[Stored items]
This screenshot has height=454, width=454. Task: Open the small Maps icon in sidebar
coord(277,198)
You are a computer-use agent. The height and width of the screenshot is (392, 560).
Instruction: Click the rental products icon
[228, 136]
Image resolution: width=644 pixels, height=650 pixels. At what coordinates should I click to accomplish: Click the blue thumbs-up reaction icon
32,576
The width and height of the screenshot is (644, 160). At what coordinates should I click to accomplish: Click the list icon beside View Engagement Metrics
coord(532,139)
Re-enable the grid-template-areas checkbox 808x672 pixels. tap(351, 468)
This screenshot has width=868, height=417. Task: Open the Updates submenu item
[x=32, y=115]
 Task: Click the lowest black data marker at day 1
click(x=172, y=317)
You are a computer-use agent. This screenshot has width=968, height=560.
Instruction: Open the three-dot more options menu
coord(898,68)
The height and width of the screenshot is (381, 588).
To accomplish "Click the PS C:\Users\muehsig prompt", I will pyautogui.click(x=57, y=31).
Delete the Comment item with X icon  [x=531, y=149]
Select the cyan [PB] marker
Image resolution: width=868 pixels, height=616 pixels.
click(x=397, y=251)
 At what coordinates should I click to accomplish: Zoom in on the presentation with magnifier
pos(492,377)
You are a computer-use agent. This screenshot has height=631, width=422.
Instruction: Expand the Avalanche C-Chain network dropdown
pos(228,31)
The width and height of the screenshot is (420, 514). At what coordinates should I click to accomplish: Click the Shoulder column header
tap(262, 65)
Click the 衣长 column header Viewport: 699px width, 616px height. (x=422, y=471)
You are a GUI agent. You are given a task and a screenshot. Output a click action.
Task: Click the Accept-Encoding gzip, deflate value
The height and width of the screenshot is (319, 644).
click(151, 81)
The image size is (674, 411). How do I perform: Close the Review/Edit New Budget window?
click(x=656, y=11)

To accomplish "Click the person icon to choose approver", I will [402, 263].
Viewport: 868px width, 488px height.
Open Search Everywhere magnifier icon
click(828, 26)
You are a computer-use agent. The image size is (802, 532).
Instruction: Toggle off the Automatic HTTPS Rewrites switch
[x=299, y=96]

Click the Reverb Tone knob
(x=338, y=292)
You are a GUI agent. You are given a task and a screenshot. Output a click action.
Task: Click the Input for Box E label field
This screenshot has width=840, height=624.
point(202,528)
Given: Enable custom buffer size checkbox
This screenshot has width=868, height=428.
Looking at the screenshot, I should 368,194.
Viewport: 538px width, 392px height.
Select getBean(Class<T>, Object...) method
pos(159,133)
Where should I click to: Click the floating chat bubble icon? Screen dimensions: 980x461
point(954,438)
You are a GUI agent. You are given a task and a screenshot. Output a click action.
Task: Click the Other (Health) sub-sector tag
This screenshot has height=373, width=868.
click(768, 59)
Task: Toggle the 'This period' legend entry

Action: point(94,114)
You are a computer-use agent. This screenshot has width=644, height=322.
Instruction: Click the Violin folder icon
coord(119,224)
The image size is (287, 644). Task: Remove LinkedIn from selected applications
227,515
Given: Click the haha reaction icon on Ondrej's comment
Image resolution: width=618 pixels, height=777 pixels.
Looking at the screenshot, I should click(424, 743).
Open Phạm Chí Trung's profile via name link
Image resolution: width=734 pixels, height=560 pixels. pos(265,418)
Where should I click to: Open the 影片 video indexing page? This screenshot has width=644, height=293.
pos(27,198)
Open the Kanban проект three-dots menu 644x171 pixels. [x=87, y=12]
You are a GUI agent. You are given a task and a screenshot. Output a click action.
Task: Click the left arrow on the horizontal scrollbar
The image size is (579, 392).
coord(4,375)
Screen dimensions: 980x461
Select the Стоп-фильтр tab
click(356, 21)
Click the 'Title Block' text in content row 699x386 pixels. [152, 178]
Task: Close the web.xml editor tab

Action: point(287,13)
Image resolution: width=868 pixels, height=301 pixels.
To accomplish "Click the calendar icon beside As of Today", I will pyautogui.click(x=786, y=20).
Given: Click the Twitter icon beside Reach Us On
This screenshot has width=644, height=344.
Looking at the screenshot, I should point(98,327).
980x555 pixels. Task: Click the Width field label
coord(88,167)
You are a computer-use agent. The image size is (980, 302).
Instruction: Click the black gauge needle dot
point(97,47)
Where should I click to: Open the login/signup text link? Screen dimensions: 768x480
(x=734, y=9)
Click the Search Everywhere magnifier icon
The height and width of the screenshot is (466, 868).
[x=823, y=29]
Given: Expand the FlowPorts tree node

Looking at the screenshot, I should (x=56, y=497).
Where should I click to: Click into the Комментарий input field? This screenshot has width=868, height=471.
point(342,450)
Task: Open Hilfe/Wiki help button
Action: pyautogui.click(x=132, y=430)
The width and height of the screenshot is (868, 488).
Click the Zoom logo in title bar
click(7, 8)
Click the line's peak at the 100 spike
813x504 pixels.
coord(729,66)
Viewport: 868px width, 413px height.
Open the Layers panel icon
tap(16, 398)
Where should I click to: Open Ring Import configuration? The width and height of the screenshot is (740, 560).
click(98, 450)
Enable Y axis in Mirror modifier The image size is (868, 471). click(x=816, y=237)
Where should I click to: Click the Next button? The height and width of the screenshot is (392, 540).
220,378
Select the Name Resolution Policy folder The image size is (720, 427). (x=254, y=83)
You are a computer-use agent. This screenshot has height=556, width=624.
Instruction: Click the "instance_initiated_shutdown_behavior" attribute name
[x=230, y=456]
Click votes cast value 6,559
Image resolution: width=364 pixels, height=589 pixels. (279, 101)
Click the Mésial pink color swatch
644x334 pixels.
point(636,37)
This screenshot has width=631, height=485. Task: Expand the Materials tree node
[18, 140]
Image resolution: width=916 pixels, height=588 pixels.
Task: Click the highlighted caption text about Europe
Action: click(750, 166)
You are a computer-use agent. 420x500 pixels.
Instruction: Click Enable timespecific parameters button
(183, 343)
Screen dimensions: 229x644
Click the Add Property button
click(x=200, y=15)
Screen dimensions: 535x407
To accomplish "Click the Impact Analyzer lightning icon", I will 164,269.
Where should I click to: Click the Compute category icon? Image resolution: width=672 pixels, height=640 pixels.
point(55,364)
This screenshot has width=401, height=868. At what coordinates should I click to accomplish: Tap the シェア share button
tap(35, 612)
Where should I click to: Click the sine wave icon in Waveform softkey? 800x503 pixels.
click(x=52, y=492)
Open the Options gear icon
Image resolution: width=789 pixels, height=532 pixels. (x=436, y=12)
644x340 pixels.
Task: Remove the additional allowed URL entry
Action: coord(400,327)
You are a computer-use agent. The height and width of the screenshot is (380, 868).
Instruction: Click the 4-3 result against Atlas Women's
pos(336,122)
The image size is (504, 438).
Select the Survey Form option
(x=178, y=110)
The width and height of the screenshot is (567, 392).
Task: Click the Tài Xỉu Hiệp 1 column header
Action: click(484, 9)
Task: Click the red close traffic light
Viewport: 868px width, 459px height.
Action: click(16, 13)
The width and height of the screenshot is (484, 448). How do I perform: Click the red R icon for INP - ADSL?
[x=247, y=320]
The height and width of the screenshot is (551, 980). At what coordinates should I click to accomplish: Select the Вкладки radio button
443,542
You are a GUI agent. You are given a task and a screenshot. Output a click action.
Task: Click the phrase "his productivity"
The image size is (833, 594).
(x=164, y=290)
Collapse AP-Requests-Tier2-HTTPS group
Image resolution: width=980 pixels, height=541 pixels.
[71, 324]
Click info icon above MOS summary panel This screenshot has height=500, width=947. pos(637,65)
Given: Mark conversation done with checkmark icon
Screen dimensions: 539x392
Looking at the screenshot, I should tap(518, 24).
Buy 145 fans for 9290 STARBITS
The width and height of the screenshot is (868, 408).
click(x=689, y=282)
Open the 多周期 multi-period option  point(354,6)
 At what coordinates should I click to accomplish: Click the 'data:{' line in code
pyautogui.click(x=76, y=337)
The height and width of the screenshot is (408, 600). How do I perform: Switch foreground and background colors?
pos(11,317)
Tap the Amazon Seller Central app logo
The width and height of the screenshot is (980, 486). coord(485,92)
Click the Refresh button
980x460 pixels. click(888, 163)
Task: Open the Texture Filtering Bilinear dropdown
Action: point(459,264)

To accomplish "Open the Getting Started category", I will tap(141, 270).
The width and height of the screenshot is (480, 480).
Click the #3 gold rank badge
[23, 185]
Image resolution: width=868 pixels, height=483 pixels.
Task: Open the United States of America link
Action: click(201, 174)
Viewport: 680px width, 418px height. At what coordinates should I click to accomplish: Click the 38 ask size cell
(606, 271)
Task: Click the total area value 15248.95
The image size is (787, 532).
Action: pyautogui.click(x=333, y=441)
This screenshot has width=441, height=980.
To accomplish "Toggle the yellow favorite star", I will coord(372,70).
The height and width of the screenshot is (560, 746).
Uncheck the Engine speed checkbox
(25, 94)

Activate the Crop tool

▸ About this task: Nothing beyond the line that contains "has height=631, width=422." belongs in the answer; reproduce the entries exactly from their first line through it.

▸ Exercise answer:
This screenshot has height=454, width=454. Task: Open the small Maps icon in sidebar
coord(277,198)
You are a computer-use agent. The height and width of the screenshot is (392, 560).
Instruction: Click the rental products icon
[228, 136]
Image resolution: width=644 pixels, height=650 pixels. At what coordinates should I click to accomplish: Click the blue thumbs-up reaction icon
32,576
The width and height of the screenshot is (644, 160). At what coordinates should I click to accomplish: Click the list icon beside View Engagement Metrics
coord(532,139)
Re-enable the grid-template-areas checkbox 808x672 pixels. tap(351, 468)
This screenshot has width=868, height=417. Task: Open the Updates submenu item
[x=32, y=115]
 Task: Click the lowest black data marker at day 1
click(x=172, y=317)
You are a computer-use agent. This screenshot has width=968, height=560.
Instruction: Open the three-dot more options menu
coord(898,68)
The height and width of the screenshot is (381, 588).
To accomplish "Click the PS C:\Users\muehsig prompt", I will pyautogui.click(x=57, y=31).
Delete the Comment item with X icon  [x=531, y=149]
Select the cyan [PB] marker
Image resolution: width=868 pixels, height=616 pixels.
click(x=397, y=251)
 At what coordinates should I click to accomplish: Zoom in on the presentation with magnifier
pos(492,377)
You are a computer-use agent. This screenshot has height=631, width=422.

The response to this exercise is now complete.